## AIM OF THE TASK
Look through the entries below and copy exactly the part that begins with the line containing "At what coordinates should I click to accomplish: Open" and ends with the line containing "Given: Click Japan's Dollar rate 103.6650". Do not copy the pictures.

--

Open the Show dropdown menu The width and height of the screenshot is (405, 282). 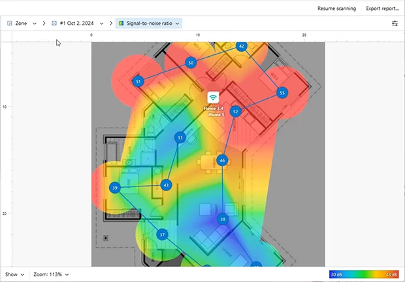tap(14, 274)
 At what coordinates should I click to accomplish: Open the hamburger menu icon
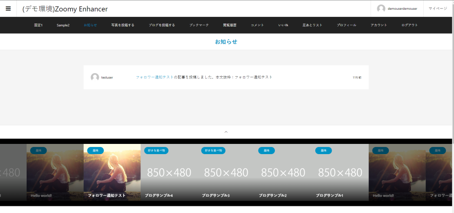tap(8, 8)
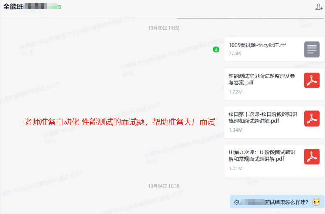Click the add member icon

[x=319, y=7]
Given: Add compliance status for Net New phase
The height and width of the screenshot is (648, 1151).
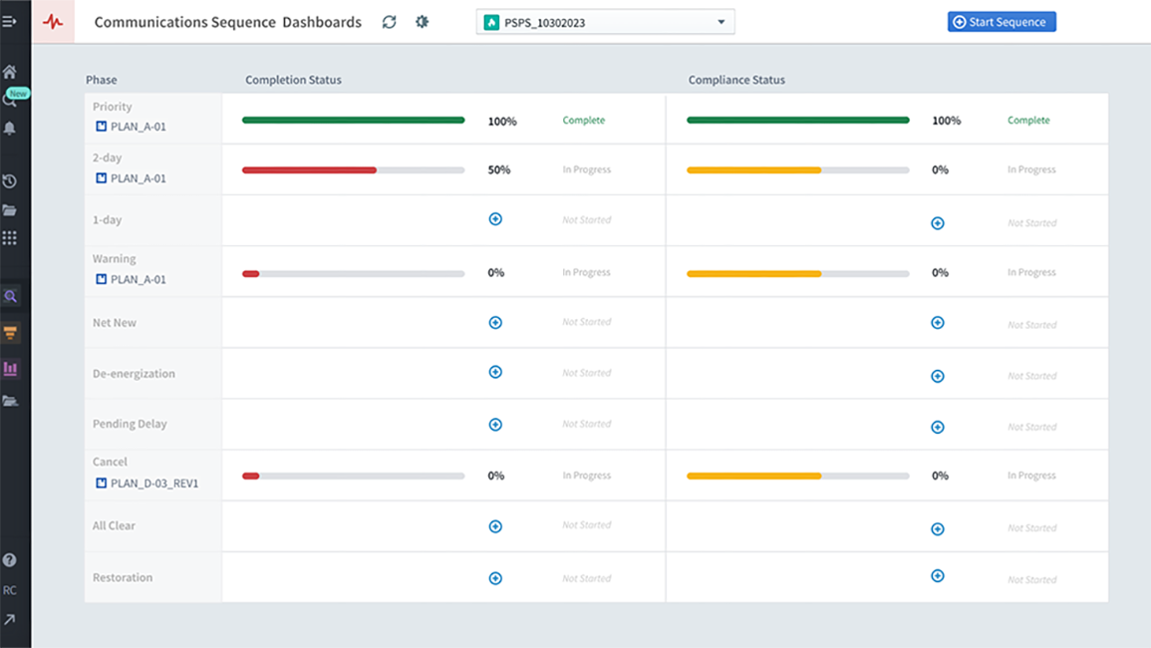Looking at the screenshot, I should coord(938,323).
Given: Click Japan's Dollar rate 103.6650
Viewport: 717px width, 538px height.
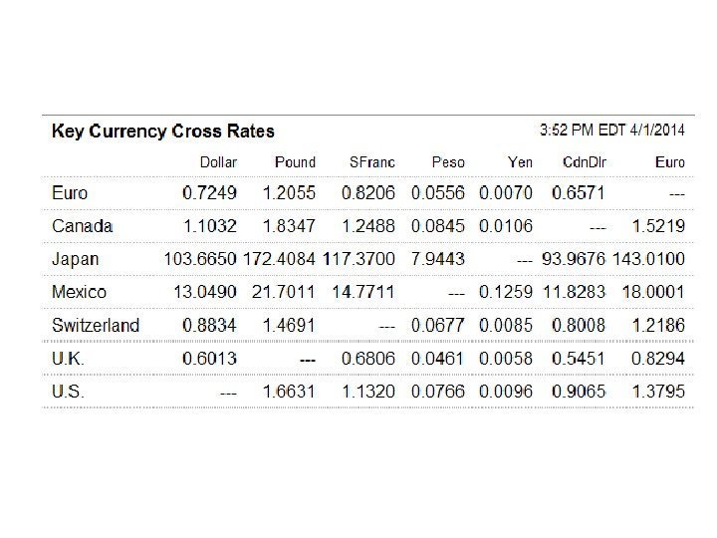Looking at the screenshot, I should point(200,259).
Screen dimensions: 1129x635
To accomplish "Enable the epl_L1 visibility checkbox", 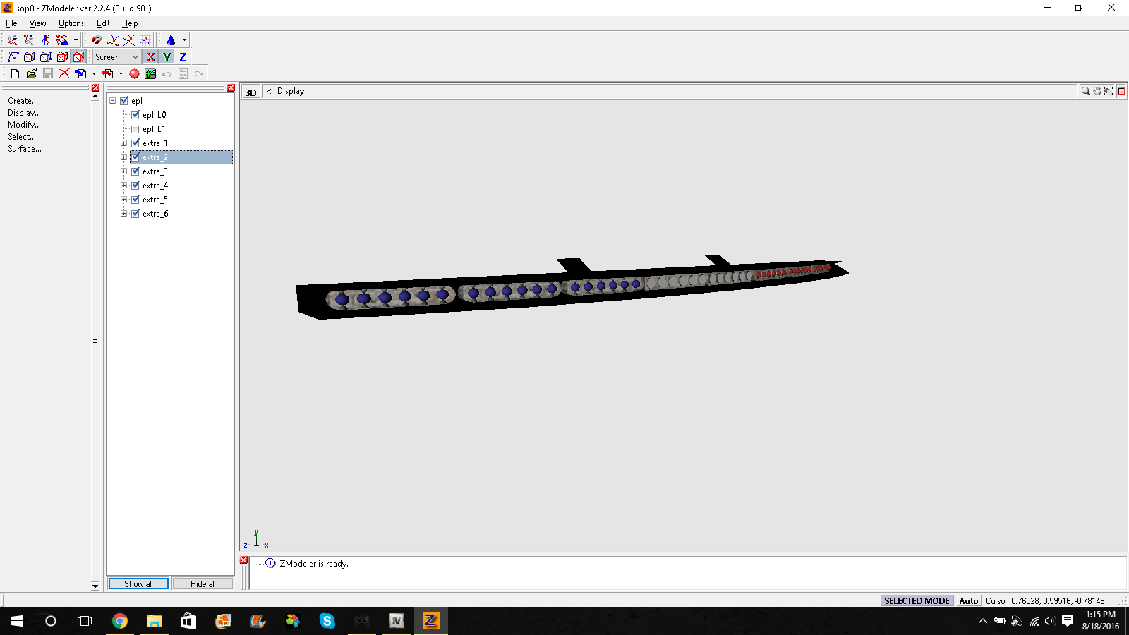I will [135, 129].
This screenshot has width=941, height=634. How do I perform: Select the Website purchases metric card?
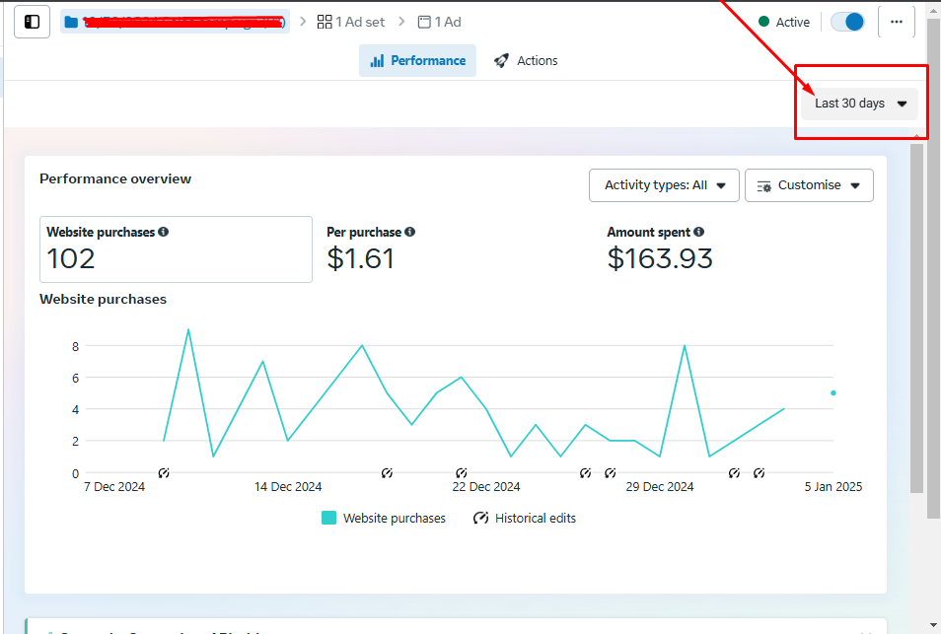pyautogui.click(x=176, y=249)
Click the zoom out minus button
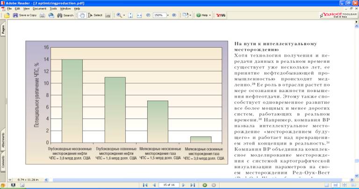Screen dimensions: 359x189 coord(148,15)
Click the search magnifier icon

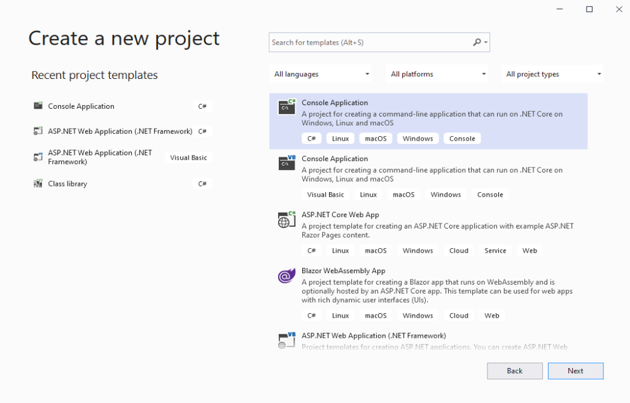[477, 42]
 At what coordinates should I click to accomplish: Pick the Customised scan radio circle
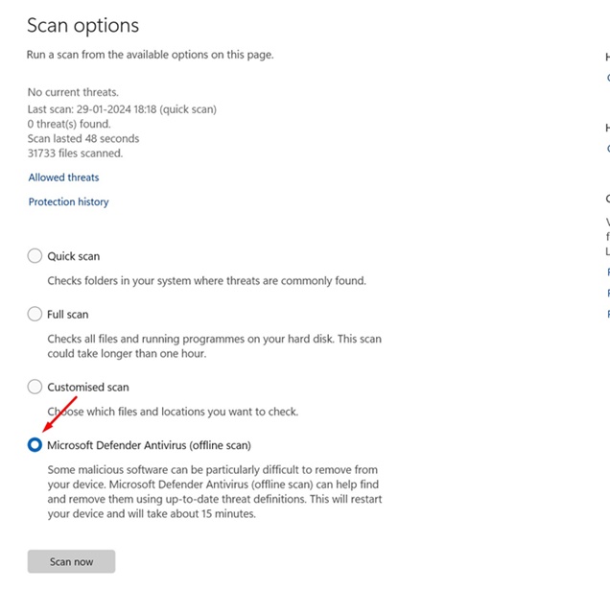pyautogui.click(x=35, y=387)
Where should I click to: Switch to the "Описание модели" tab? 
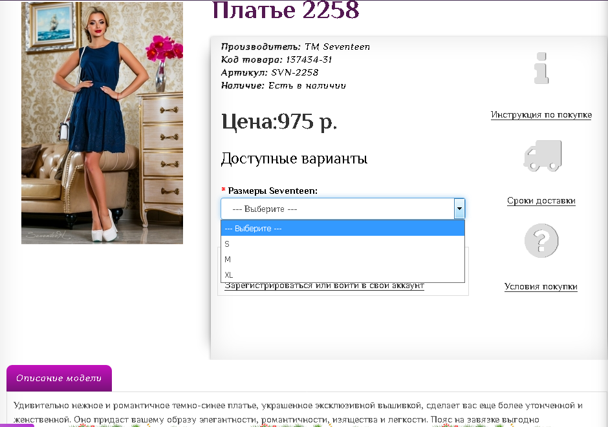[x=59, y=379]
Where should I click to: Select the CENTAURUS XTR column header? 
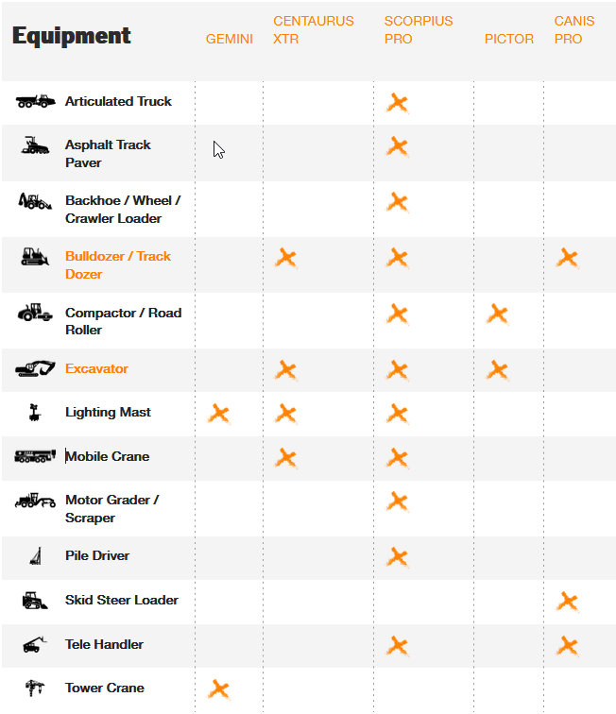(314, 30)
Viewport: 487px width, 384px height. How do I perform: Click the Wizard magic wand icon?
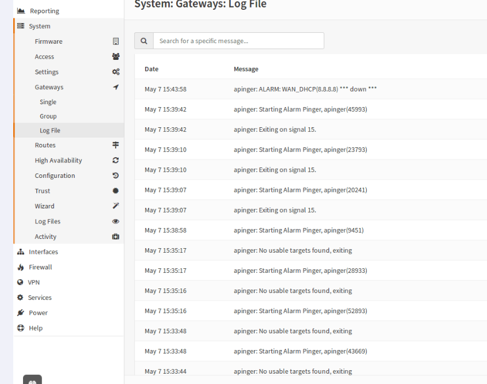click(x=116, y=206)
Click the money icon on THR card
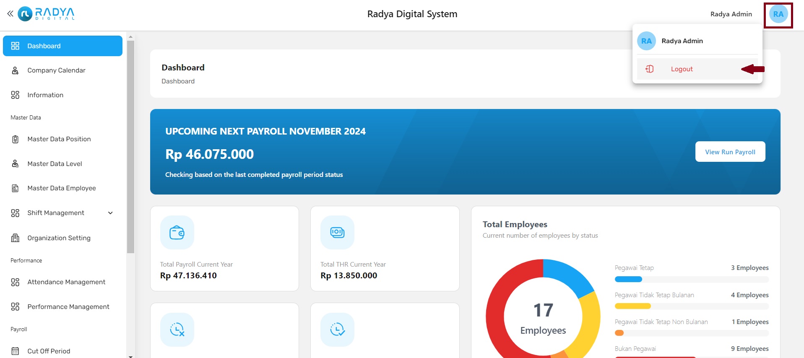This screenshot has height=358, width=804. point(337,233)
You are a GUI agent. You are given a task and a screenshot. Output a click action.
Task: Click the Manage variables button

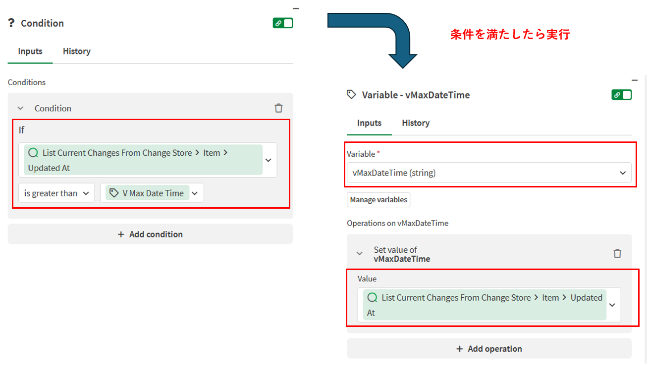point(378,200)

--

## EXERCISE RESULT
 At what coordinates should I click to accomplish: Open the hamburger menu icon
tap(8, 8)
Click the add member icon

[x=319, y=7]
Given: Add compliance status for Net New phase
The height and width of the screenshot is (648, 1151).
Looking at the screenshot, I should coord(938,323).
Given: Click Japan's Dollar rate 103.6650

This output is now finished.